Meet SparklingGoblin, a member of the Winnti family
ESET researchers have recently discovered a new undocumented modular backdoor, SideWalk, being used by an APT group we’ve named SparklingGoblin; this backdoor was used during one of SparklingGoblin’s recent campaigns that targeted a computer retail company based in the USA. This backdoor shares multiple similarities with another backdoor used by the group: CROSSWALK.
SideWalk is a modular backdoor that can dynamically load additional modules sent from its C&C server, makes use of Google Docs as a dead drop resolver, and Cloudflare workers as a C&C server. It can also properly handle communication behind a proxy.
SparklingGoblin, a member of the Winnti family
In November 2019, we discovered a Winnti Group campaign targeting several Hong Kong universities that had started at the end of October 2019, and we published a blogpost about it. During that campaign the attackers mostly made use of the ShadowPad backdoor and the Winnti malware, but also the Spyder backdoor and a backdoor based on DarkShell (an open source RAT) that we named Doraemon.

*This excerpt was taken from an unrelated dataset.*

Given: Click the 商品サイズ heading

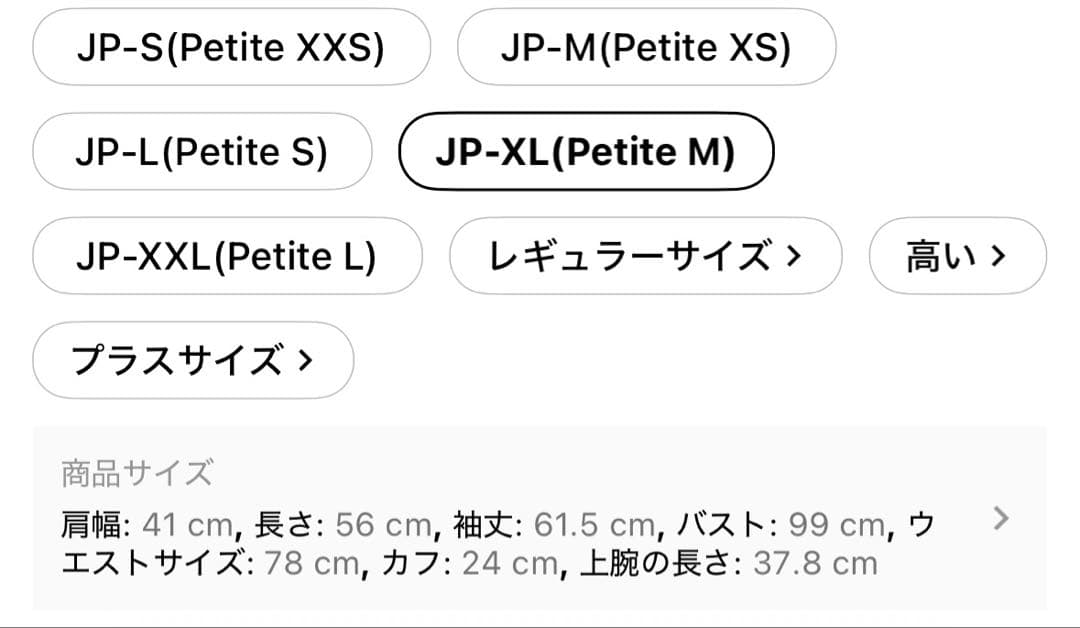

Subsequent to that campaign, in May 2020 (as documented in our Q2 2020 Threat Report) we observed a new campaign targeting one of the universities that was previously compromised by Winnti Group in October 2019, where the attackers used the CROSSWALK backdoor and a PlugX variant using Google Docs as a dead drop resolver. Even though that campaign exhibited links to Winnti Group, the modus operandi was quite different, and we started tracking it as a separate threat actor.
Following the Hong Kong university compromise, we observed multiple compromises against organizations around the world using similar toolsets and TTPs. Considering those particular TTPs and to avoid adding to the general confusion around the “Winnti Group” label, we decided to document this cluster of activity as a new group, which we have named SparklingGoblin, and that we believe is connected to Winnti Group while exhibiting some differences.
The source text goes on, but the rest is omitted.